↓

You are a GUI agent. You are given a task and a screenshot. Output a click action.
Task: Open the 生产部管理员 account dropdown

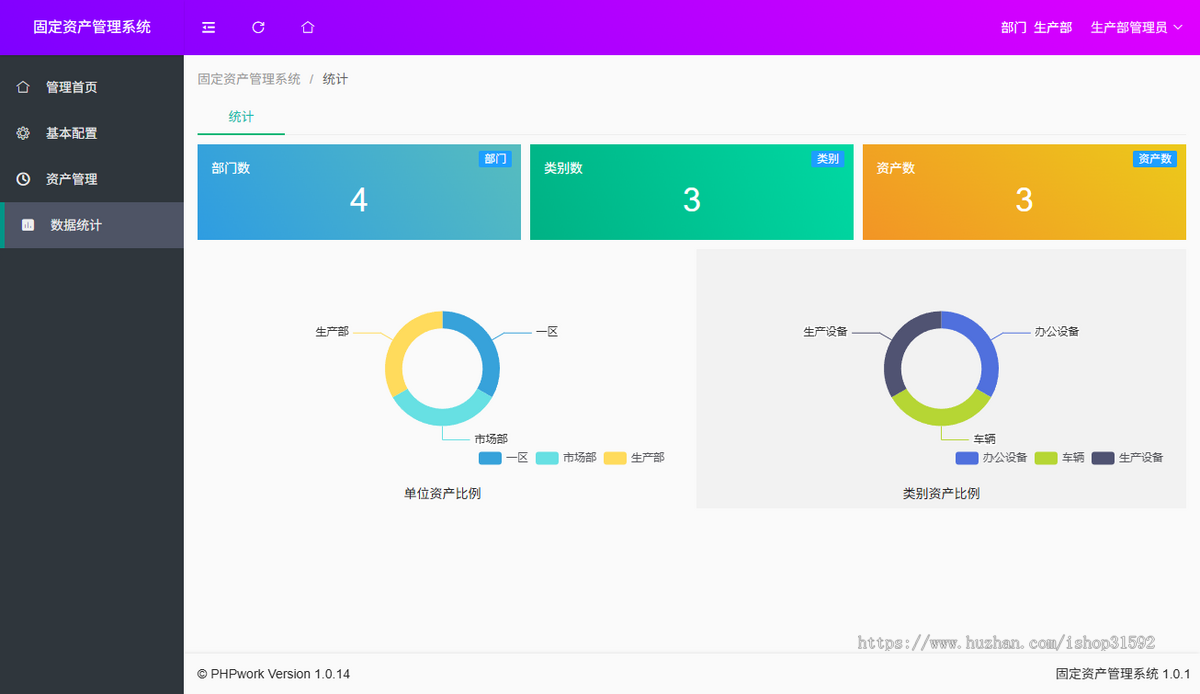[x=1135, y=27]
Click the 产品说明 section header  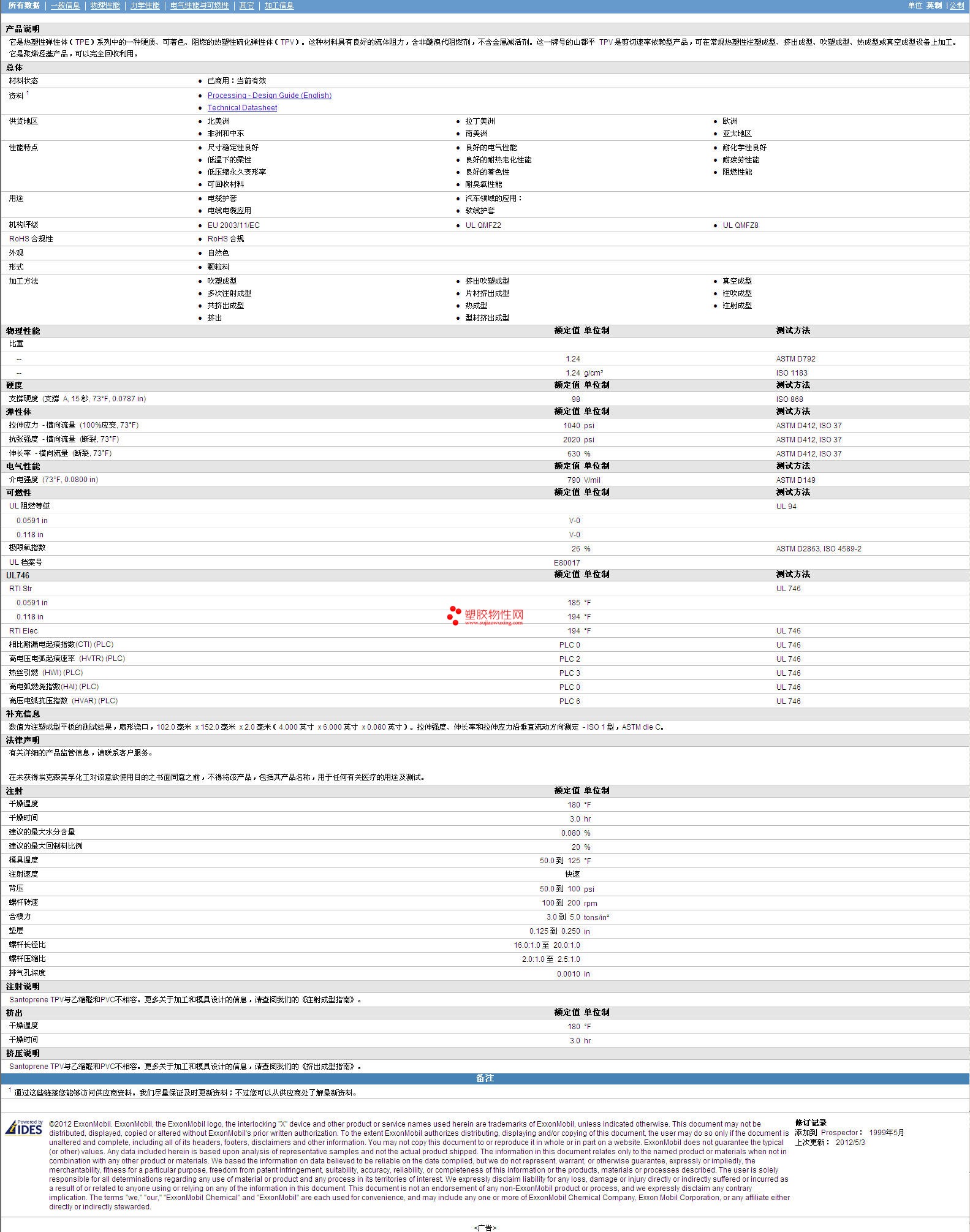pyautogui.click(x=23, y=29)
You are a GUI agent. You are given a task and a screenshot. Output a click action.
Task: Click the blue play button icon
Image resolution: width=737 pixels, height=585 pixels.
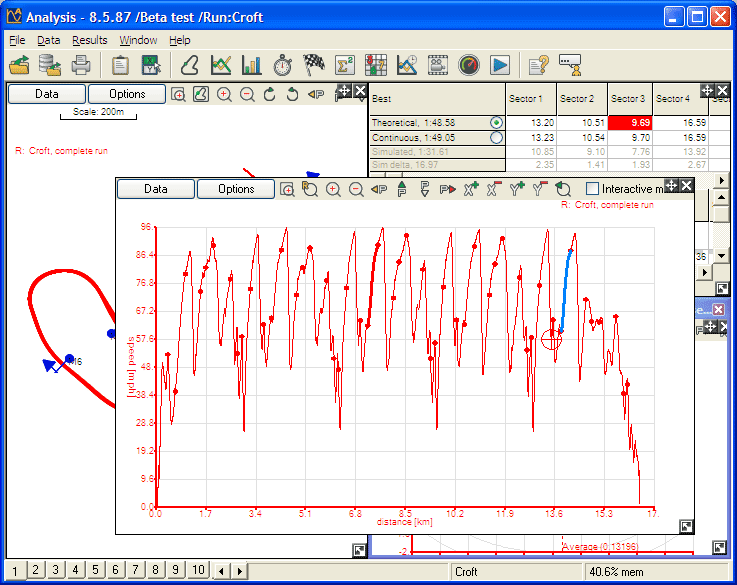point(500,66)
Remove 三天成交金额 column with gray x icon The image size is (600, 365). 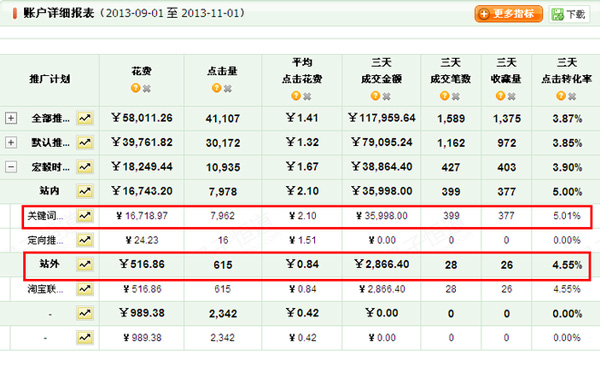coord(386,96)
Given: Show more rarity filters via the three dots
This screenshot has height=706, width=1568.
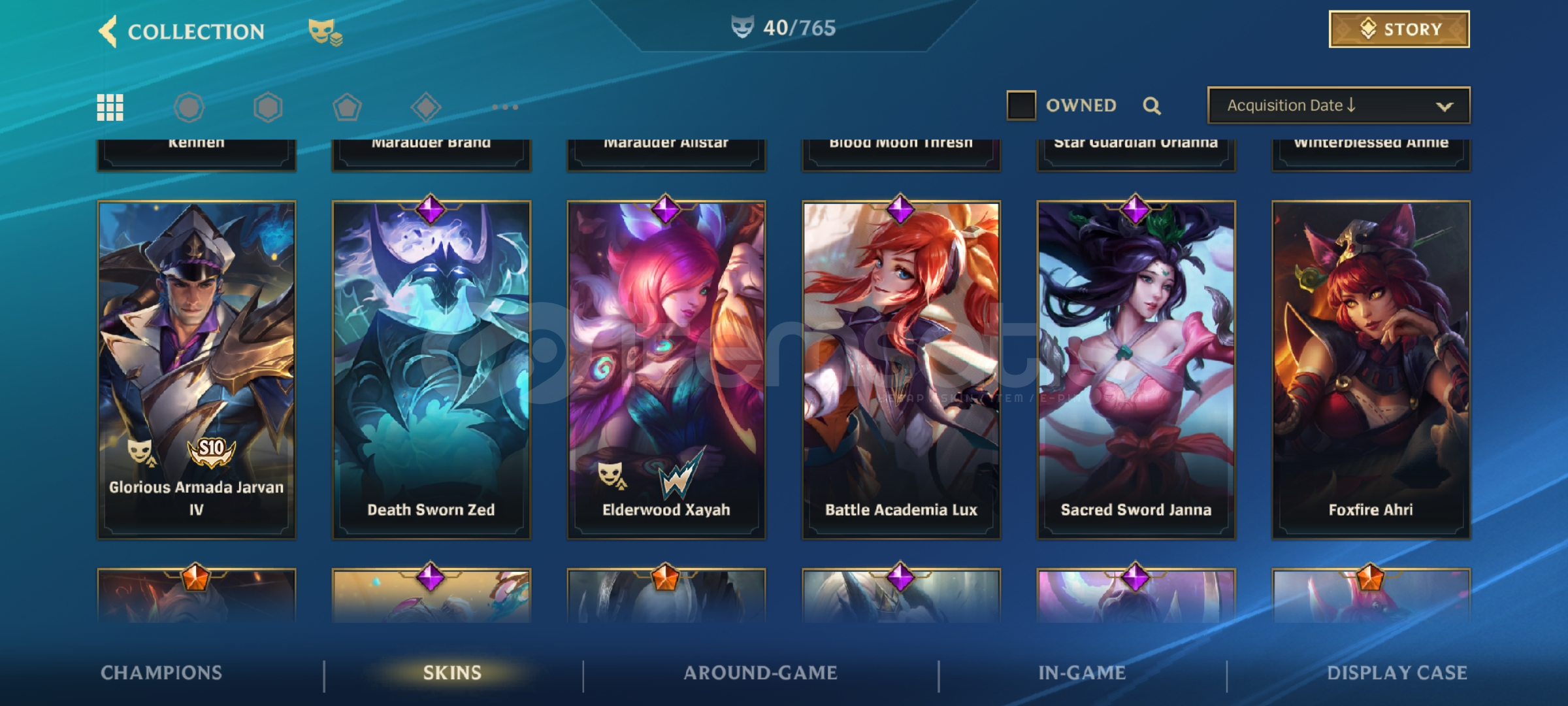Looking at the screenshot, I should [505, 107].
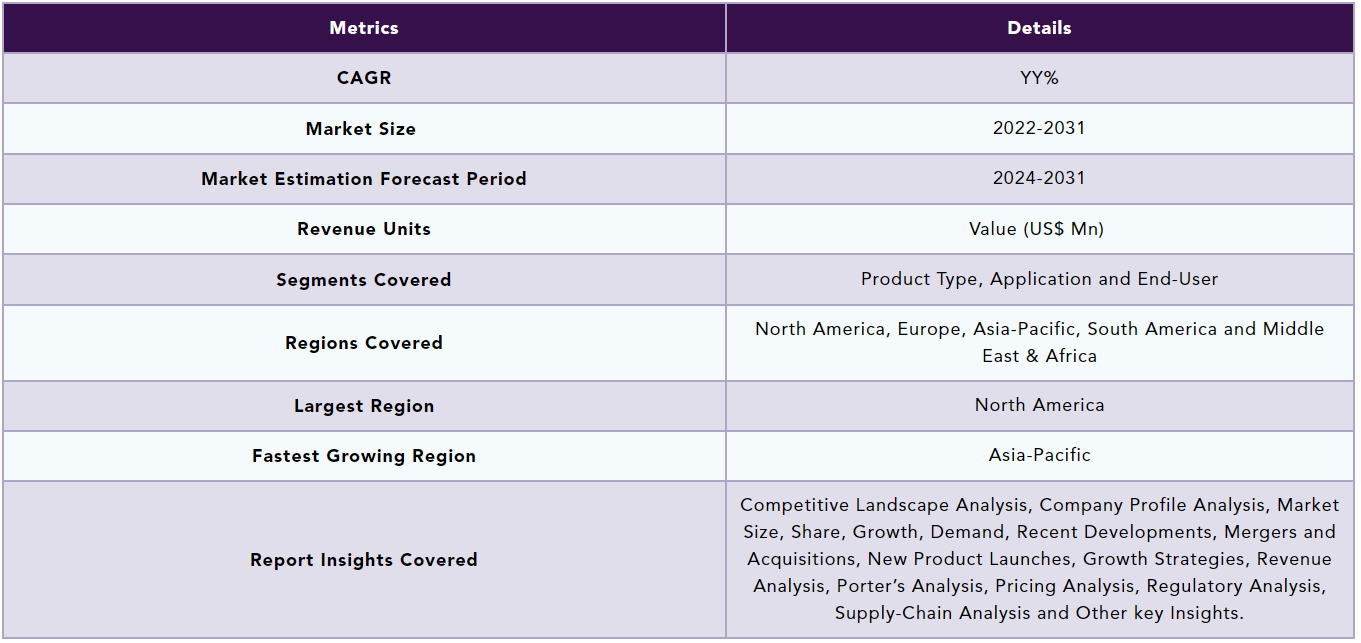Select the Largest Region label
This screenshot has height=643, width=1361.
364,406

↑

The result should hold only the lines from the line with "Given: Show more" through the final line of the records above, copied exactly, with pictures left out.

Response area:
Given: Show more rarity filters via the three dots
This screenshot has height=706, width=1568.
Looking at the screenshot, I should [505, 107].
Select the Largest Region label
This screenshot has height=643, width=1361.
364,406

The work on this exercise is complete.